Given the author's assertion that it's "clear cut", the opinion of Thomas is worth giving at length:
"We have held that where a statute’s plain terms admit of two or more reasonable ordinary usages, the Commission’s choice of one of them is entitled to deference. See Verizonm, 535 U.S., at 498 (deferring to the Commission’s interpretation of the term “cost” by reference to an alternative linguistic usage defined by what “[a] merchant who is asked about ‘the cost of providing the goods’ ” might “reasonably” say); National Railroad Passenger Corporation v. Boston & Maine Corp., 503 U.S. 407, 418 (1992) (agency construction entitled to deference where there were “alternative dictionary definitions of the word” at issue). The term “offe[r]” as used in the definition of telecommunications service, 47 U.S.C. § 153(46), is ambiguous in this way."
Justice Scalia's dissent is noteworthy*:
"If, for example, I call up a pizzeria and ask whether they offer delivery, both common sense and common “usage,” ante, at 18, would prevent them from answering: “No, we do not offer delivery–but if you order a pizza from us, we’ll bake it for you and then bring it to your house.” The logical response to this would be something on the order of, “so, you do offer delivery.” But our pizza-man may continue to deny the obvious and explain, paraphrasing the FCC and the Court: “No, even though we bring the pizza to your house, we are not actually ‘offering’ you delivery, because the delivery that we provide to our end users is ‘part and parcel’ of our pizzeria-pizza-at-home service and is ‘integral to its other capabilities.’ ” Cf.
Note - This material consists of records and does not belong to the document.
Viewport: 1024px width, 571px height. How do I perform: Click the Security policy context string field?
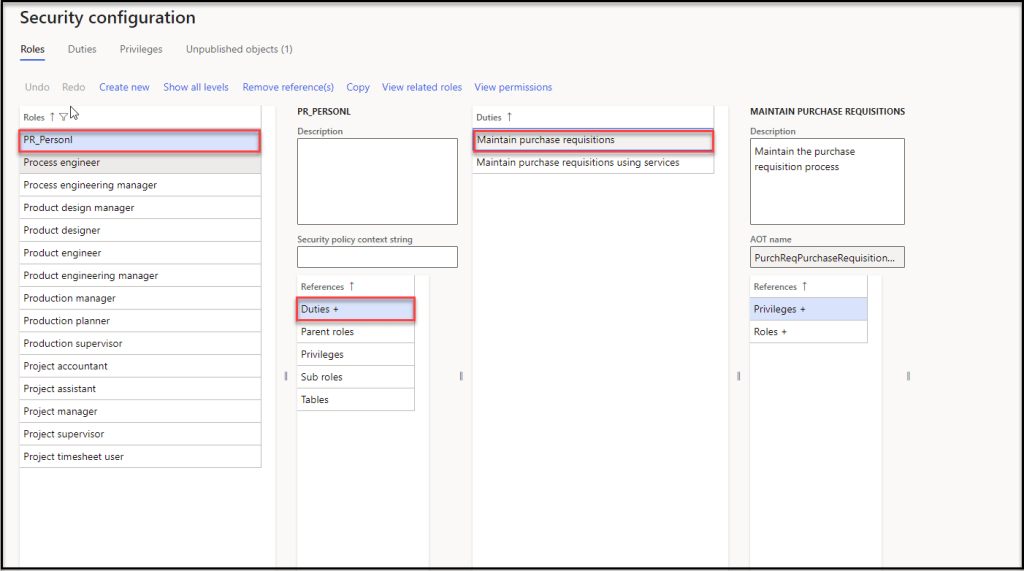(377, 257)
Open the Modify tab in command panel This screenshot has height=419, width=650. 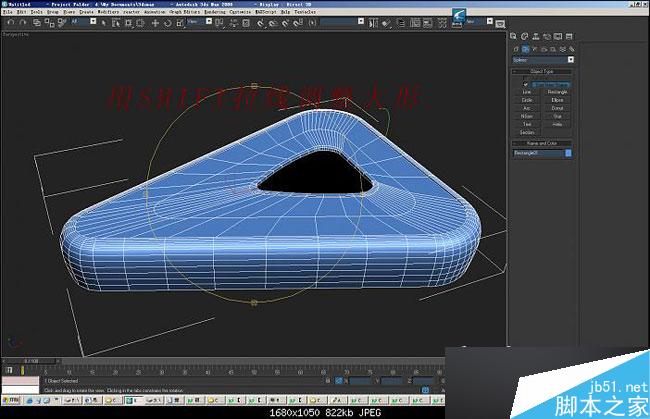(527, 36)
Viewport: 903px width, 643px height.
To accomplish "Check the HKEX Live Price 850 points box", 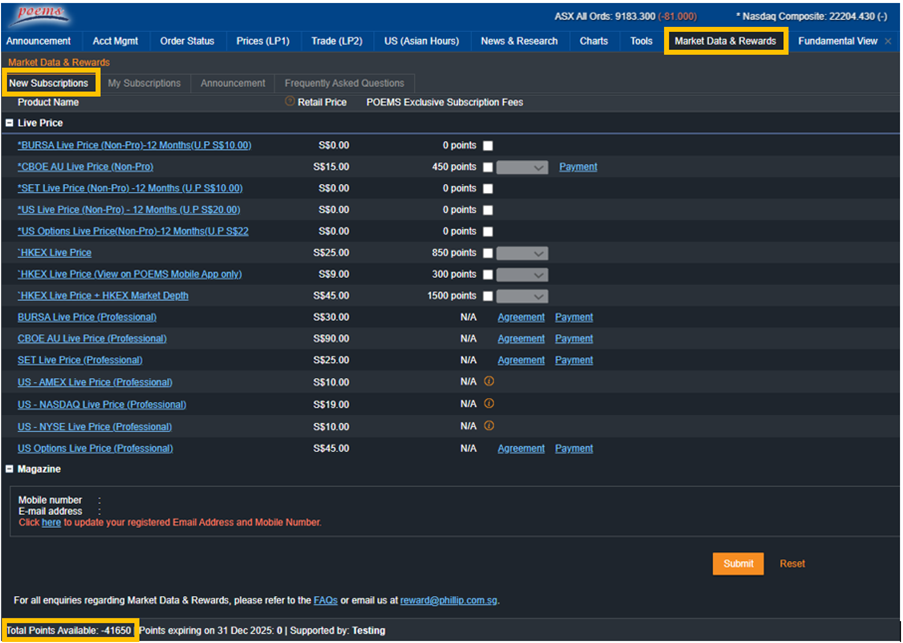I will coord(488,253).
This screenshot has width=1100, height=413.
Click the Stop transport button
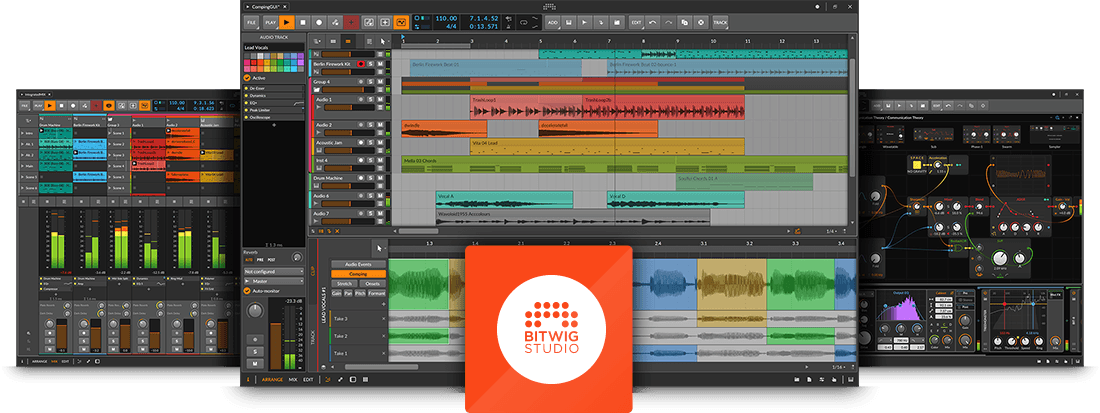pyautogui.click(x=303, y=21)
Declaratory Ruling 4823, ¶39; ante, at 16, 26.1 Any reasonable customer would conclude at that point that his interlocutor was either crazy or following some too-clever-by-half legal advice."
Thomas addresses the dissent but the upshot of the lot is that this only reinforces his opinion that the definition is ambiguous and permissive to multiple lawfully interpretations, leading to what I believe is the nub of the opinion:
"Because the term “offer” can sometimes refer to a single, finished product and sometimes to the “individual components in a package being offered” (depending on whether the components “still possess sufficient identity to be described as separate objects,” post, at 3), the statute fails unambiguously to classify the telecommunications component of cable modem service as a distinct offering. This leaves federal telecommunications policy in this technical and complex area to be set by the Commission, not by warring analogies."
The issue, then, is not whether they are one ("Information Service") or the other ("Telecommunications Service"). They are clearly an "Information Service" and there is no challenge so the question is whether they also "offer" telecommunications services, which hinges on what you determine the word "offer" to mean in this context. And this is far, far, from "clear cut".
I apologise for the volume of this post but I feel it's important to point out where Mr Orlowski is incorrect with something more substantial that "nope".
* - I recommend taking the time to go through it in full as it is excellent reading, like all of Scalia's opinions and especially his dissents.